Another thing that i realize now is that as far as predicting how well the relationship will go, setting up a baseline criteria for level of education is just as effective as saying "i want a guy who makes X amount of money" or "i want a guy who's taller than 6 ft." Can you know for sure that you'd be happier if you dated someone who's just the "ideal" height? Exactly. So Ben's a mechanic who's still going to school to be he doesn't know quite what, but the reality is it doesn't mean anything as far as his ability to love goes. In the past i've dated fellow grad students, a space scientist, an economics genius, an engineer, and so on and so forth. None of them came close to satisfying me mentally, emotionally, and physically as Ben can. BFD.

So, yeah... What's that again? Intellectual compatibility? Meh. It's overrated. At the end of the day, it all comes down to how well your personalities and characters mesh in with one another. It may be a predictor, but it's not all that matters. Ben and I are so different in many aspects, but i don't mind because i do feel that we perfectly complement one another...

Tuesday, February 19, 2008

Day 96 - I wish the world would go away

Ugh... I stayed up too late last night. At around 10:30 I told Ben i was going to head to bed because i was bored... I ended up digging around my old photo archive and posting up a few that i deemed worth some heavy editing. And then i chatted a little bit with people that i haven't talked to in a while. By the time i was really tucked in under my blanket, it was 1:30 in the morning.

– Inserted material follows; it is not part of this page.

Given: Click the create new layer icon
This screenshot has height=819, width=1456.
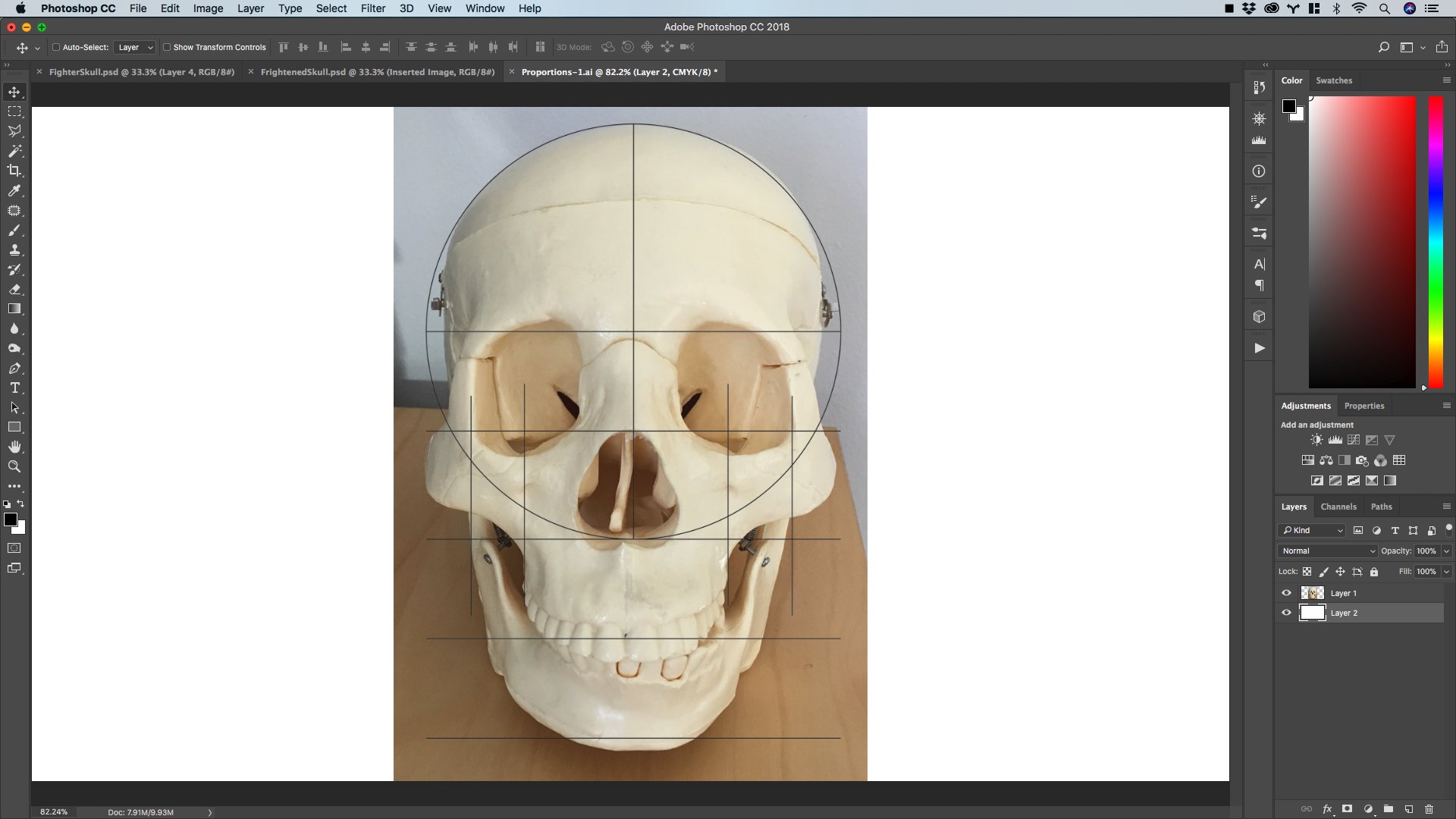Looking at the screenshot, I should (1408, 809).
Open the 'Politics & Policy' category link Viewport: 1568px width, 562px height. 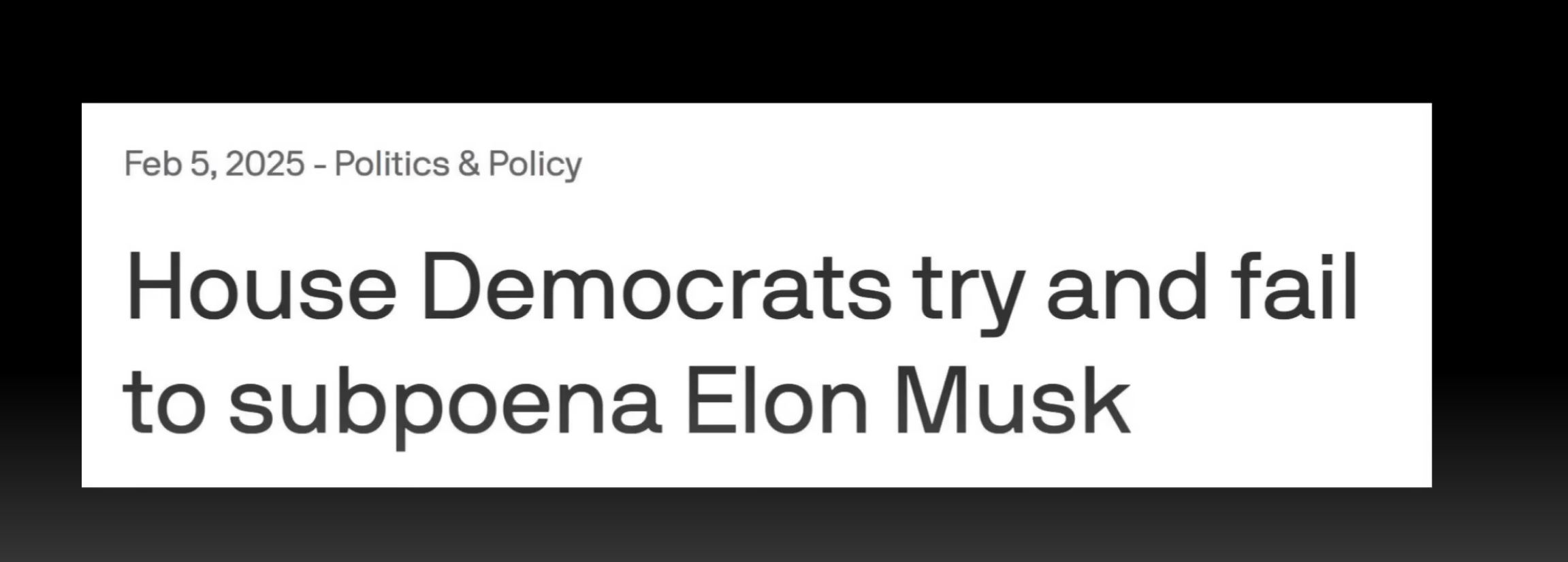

WAY too late. To make matters worse, it was cold and i couldn't sleep well...

Needless to say, this morning when my alarm rang at 6:45 i silenced it, rolled over onto the other side and fell back asleep (i'm so used to doing this that i can do it with my eyes closed now). It was probably the best hour of my entire sleep hours last night, because it was significantly warmer now that the sun's up.

So i finally made it up and out of bed, but dragging myself to the shower was a completely different matter. Hmmmm... I guess i can safely say that i'm back on my photo-taking groove now, since my first impulse to the situation was: Quick! Take a photo in the shower!!!!

And there you go, my 365 photo for the day. In addition to getting out of bed late, i took my sweet time packing my sandwich for lunch (i decided that it's time to go back to the healthy, hearty, economical lifestyle). It was almost 11 AM by the time i got to school. Oh well.